Sometimes, a movie maker makes enough of an impression to ensure that his other work is tracked down or taken advantage of when it surfaces. Such a movie maker is Jamie Adams, whose Black Mountain Poets (2015) showed promise even though it was uneven and inconsistent in its approach. Songbird is the second of two movies made by Adams and released in 2018, and at first it looks as if it’s going to be a spoof of a pretentious Nineties indie band, with excerpts from a dreadfully arch music video for a Filthy Dukes song that was number one for fourteen weeks(!). Alas, it’s not to be, as instead, Adams decides to concentrate on Joanne and her bullish, hyperactive behaviour. She’s a verbal bull in a china shop, a slave to the persona she created twenty years before, and perilously close to having no self-awareness at all. She’s also really, really, really difficult to connect with as a character. Thanks to Adams’ further decision to have Joanne behave like the most annoying person in a room full of annoying over-achievers, most of the movie’s first half is a chore to sit through as she displays the kind of childish, free-form expressions (both verbal and physical) that denote either someone suffering from arrested development or incipient mental health problems.

All this is – of course – meant to be funny, but thanks to Adams’ leaden direction and a script that feels largely improvised (and which, like Black Mountain Poets, Adams appears happy to go along with, no matter how laboured it is), the movie struggles through long periods of dramatic and comedic inertia before it finally begins to tease out the semblance of a crafted storyline, instead of the fractured narrative it’s adopted up until then. The jittery romance between Joanne and Pete comes to the fore, and the movie almost sighs with relief at having something more defined to focus on, and the performances improve as well, with Smulders and Elis at last able to flex their acting skills in the service of something more meaningful and emotive. It’s a long time coming, and some viewers may well have hit the Stop button, or decided to head for the pub (or anywhere) long before this, but the movie’s last half hour shows just how good it could have been if Adams had been more rigorous in his approach to the material. It’s still fairly rough around the edges, and it does seem as if everyone suddenly woke up to the fact that more effort needed to be made, but it’s the one section of the movie that succeeds by actually having something to say – and knowing, at last, how to say it.

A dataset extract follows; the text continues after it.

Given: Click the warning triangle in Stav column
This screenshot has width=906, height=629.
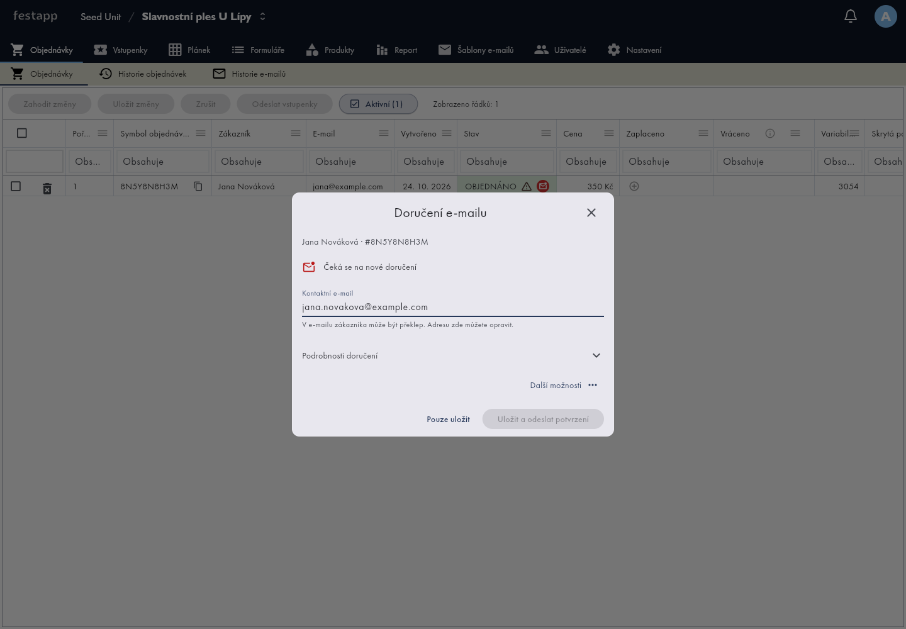Looking at the screenshot, I should [x=527, y=186].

Rating: 4/10 – shot in five days (and it shows), Songbird has a dire first hour that acts as a challenge to the viewer to keep watching, and a final half hour that rescues the movie from obtaining a much lower rating; ill-advised and sluggish, with occasional flashes of inspiration that are quickly snuffed out by the next woeful occurrence, it’s to be hoped that Adams’ next endeavour has more structure and attention to both characters and plot than this does.